Gadis itu segera meraih tiket di saku jaketnya untuk memastikan seat-nya di mana. Benar. Lelaki itu yang seharusnya berada dekat jendela.
"Maaf, Pak. Saya ... yang salah. Nggak teliti lihat tiket. Maaf," ucapnya, seraya bersiap untuk berdiri. Namun, Rendra buru-buru mencegahnya.
"Ya sudah, nggak apa-apa kok kalau kamu mau tetap dekat jendela. Saya yang duduk di seat-mu saja."
Ya, Rendra seketika merasa tak tega, sebab dia yakin gadis itu sedang tak baik-baik saja. Sisa bulir bening masih begitu kentara menghiasi mata indahnya. Benar. Saat pesawat bersiap meninggalkan landasan, bahu gadis itu terguncang. Isakannya samar terdengar.
"Pakai ini." Rendra menyodorkan sebuah sapu tangan, saat pesawat sudah terbang sempurna.
"Kamu ... baik-baik saja?" tanyanya. Gadis itu menggeleng, seraya menerima sapu tangan darinya.
"Penerbangan ke Soekarno Hatta akan memakan waktu lebih dari 5 jam. Dari pada kamu terus menangis sesenggukan, kamu bisa cerita ke saya. Kita kan saudara. Sama-sama orang Indonesia," tawarnya.
Berniat membantu, tapi gadis itu kini justru makin tersedu.
Rendra menghela napas perlahan, seraya meluruskan punggung di sandaran. Sejenak, dia menerawang.
Gadis muda di sebelahnya ini, Rendra yakin jika dia seorang TKW alias Tenaga Kerja Wanita di Taiwan. Bisa jadi, dia seorang pembantu rumah tangga. Terpaksa merantau sejauh ini, lantaran tak ada lapangan kerja memadai di negeri sendiri. Terpaksa membiarkan mimpi masa mudanya redup, demi banting tulang untuk menyambung hidup.
Mata Rendra terpejam. Hatinya luruh redam. Pesan almarhum sang ayah kembali terngiang.
"Tolong teruskan perjuangan Bapak untuk negeri ini ya, Le."
Begitu pesan terakhir sang ayah, sebelum mata teduhnya terpejam selamanya.
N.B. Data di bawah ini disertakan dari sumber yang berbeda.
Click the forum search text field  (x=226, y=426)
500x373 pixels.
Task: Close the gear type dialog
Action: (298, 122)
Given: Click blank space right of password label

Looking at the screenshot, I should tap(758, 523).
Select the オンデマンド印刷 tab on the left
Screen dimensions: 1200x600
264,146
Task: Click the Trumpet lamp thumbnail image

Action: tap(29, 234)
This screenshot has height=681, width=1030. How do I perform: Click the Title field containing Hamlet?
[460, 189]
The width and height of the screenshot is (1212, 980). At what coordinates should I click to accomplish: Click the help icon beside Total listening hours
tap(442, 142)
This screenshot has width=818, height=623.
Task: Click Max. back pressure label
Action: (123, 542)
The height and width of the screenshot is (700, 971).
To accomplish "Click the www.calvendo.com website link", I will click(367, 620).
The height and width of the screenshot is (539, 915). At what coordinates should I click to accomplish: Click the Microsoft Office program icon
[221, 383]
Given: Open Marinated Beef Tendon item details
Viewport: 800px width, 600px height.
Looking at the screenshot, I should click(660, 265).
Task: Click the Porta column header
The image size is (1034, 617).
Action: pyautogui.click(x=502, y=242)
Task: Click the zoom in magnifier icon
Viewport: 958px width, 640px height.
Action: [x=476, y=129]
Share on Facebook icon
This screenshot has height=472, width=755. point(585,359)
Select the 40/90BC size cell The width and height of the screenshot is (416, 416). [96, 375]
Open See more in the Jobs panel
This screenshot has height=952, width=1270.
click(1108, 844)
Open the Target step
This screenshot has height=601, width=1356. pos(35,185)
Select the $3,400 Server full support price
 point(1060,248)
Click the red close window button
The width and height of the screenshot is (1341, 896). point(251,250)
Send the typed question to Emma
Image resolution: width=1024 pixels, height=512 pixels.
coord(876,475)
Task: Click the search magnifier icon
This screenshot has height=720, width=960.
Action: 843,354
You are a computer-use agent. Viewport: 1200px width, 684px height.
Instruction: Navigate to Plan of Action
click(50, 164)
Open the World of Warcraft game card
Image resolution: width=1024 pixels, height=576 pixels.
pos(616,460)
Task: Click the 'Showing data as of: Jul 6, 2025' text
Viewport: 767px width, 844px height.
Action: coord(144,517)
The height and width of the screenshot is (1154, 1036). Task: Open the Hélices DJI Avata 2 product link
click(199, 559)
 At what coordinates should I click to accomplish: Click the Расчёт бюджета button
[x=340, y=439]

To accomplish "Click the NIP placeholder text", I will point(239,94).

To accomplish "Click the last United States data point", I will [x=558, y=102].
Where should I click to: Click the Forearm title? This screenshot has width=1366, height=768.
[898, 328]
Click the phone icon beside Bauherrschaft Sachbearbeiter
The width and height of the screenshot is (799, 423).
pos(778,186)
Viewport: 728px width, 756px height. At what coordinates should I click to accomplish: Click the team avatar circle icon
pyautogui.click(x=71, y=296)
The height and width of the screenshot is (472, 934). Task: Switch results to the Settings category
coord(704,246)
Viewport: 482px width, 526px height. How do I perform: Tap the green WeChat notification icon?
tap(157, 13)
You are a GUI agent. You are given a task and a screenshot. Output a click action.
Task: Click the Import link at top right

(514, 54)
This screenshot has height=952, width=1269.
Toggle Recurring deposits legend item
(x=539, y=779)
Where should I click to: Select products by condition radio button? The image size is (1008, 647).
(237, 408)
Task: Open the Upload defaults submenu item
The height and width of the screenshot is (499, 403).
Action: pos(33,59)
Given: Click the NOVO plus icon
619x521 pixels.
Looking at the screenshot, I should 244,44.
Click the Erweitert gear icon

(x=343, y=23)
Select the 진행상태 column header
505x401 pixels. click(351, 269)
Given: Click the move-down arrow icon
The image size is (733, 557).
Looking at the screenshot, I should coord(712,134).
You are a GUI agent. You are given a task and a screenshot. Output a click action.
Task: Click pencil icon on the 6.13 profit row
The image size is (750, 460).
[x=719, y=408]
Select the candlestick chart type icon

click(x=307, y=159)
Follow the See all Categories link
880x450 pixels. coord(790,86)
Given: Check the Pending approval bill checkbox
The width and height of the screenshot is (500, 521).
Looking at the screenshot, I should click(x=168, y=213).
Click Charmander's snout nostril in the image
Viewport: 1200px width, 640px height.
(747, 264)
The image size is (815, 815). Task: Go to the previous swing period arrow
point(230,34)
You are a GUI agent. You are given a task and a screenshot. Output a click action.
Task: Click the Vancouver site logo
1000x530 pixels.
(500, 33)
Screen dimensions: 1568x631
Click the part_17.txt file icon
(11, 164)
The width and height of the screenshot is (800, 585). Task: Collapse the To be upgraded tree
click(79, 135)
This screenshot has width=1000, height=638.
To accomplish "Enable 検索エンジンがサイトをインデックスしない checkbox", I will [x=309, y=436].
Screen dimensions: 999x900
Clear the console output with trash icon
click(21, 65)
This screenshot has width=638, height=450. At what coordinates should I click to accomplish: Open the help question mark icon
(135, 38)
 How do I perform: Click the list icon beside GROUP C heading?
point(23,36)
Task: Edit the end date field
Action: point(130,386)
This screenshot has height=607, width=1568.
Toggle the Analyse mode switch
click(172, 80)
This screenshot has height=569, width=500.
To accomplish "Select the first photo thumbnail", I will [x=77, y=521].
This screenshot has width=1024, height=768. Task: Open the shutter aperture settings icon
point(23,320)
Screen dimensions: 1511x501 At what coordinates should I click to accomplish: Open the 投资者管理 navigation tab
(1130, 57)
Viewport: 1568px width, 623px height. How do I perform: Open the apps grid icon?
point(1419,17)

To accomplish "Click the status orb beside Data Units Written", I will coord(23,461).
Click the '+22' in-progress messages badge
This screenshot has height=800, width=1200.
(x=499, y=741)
Siswoyo Bintang Yudhistira, ayah Rendra, adalah mantan presiden Indonesia. Sebelum terjun ke dunia politik, Siswoyo menduduki jabatan sebagai Kepala Staf Teritorial (Kaster) TNI dengan pangkat letnan jenderal. Dia lalu pensiun dari dunia militer setelah diangkat menjadi Menteri Koordinator Bidang Politik dan Keamanan. Siapa sangka, tujuh tahun jemudian, Siswoyo memenangkan pemilu sebagai presiden Republik Indonesia dengan kemenangan mutlak.
Rendra menoleh, saat dia sadar jika gadis di sebelahnya tak lagi terisak.
Pak Sis, begitu rakyat memanggil ayahnya. Pemimpin sederhana, namun tegas berkharisma. Seisi negeri pun menangis dan berkabung cukup lama sepeninggalnya. Tentu saja, hal ini menjadi beban tersendiri bagi Rendra, khawatir jika dia tak bisa menjadi pemimpin sehebat sang ayah.
Lagi, diliriknya kembali gadis di sebelahnya yang kini kian berteman sunyi. Rendra tersenyum. Gadis itu rupanya tengah terbuai mimpi.
"Kasihan sekali kamu, gadis muda. Siapa namamu? Apa yang jadi masalahmu?" lirihnya.
Sejenak, Rendra menikmati gerak-gerik gadis itu. Getaran dan gerakan pesawat membuatnya bergerak ke kanan dan ke kiri. Lucu sekali. Rendra baru saja mengalihkan pandangan, saat kepala gadis itu tiba-tiba saja mendarat di pundaknya.
Rendra kembali tersenyum. Dia lalu mulai membaca buku Humble Leadership yang sejak tadi berada di pangkuannya, dengan membiarkan gadis itu bersandar di pundaknya.
🌸🌸🌸
"Nyenyak tidurnya?" tanya Rendra, saat gadia itu mulai membuka mata.
Ditanya begitu, gadis itu langsung menarik kepalanya dari pundak Rendra. Buru-buru. Dia tampak begitu malu.
"Maaf, Pak. Maafkan saya. Saya benar-benar nggak ...."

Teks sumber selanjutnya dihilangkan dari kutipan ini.